▶ [Problem statement] Copy out the text of the records below word for word, and leave the pictures out.

****

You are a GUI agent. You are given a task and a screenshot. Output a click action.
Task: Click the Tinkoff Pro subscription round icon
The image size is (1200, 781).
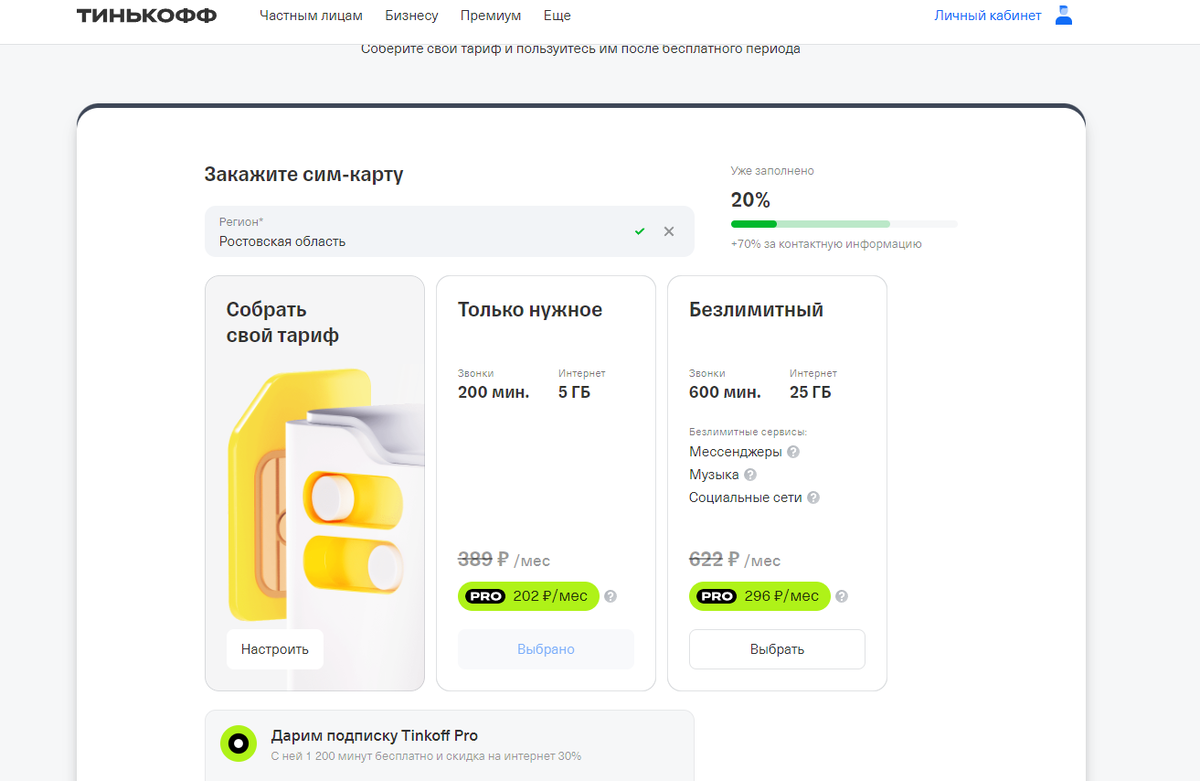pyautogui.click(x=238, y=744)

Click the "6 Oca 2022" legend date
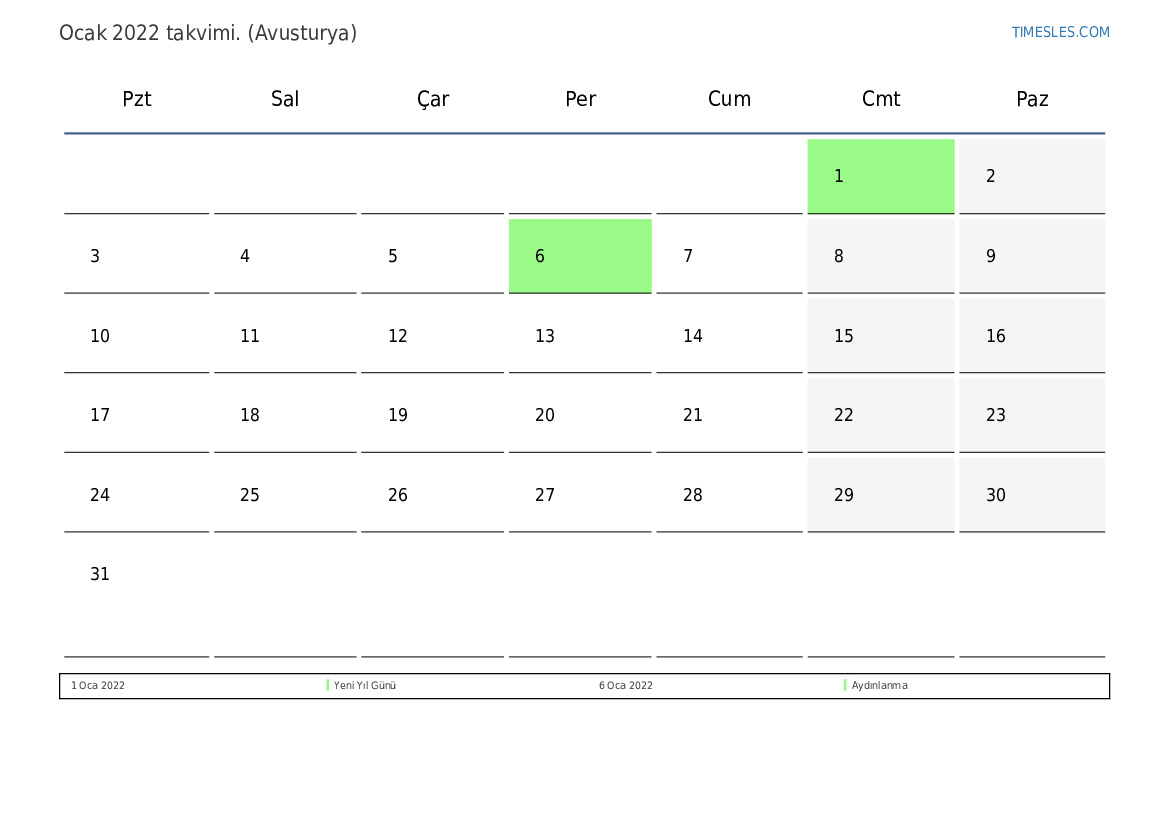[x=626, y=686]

****

▶ [The solution]
You are a GUI agent. You are given a task and a screenshot. Output a click action.
Task: Click the Tinkoff Pro subscription round icon
The image size is (1200, 781).
pyautogui.click(x=238, y=744)

Click the "6 Oca 2022" legend date
[x=626, y=686]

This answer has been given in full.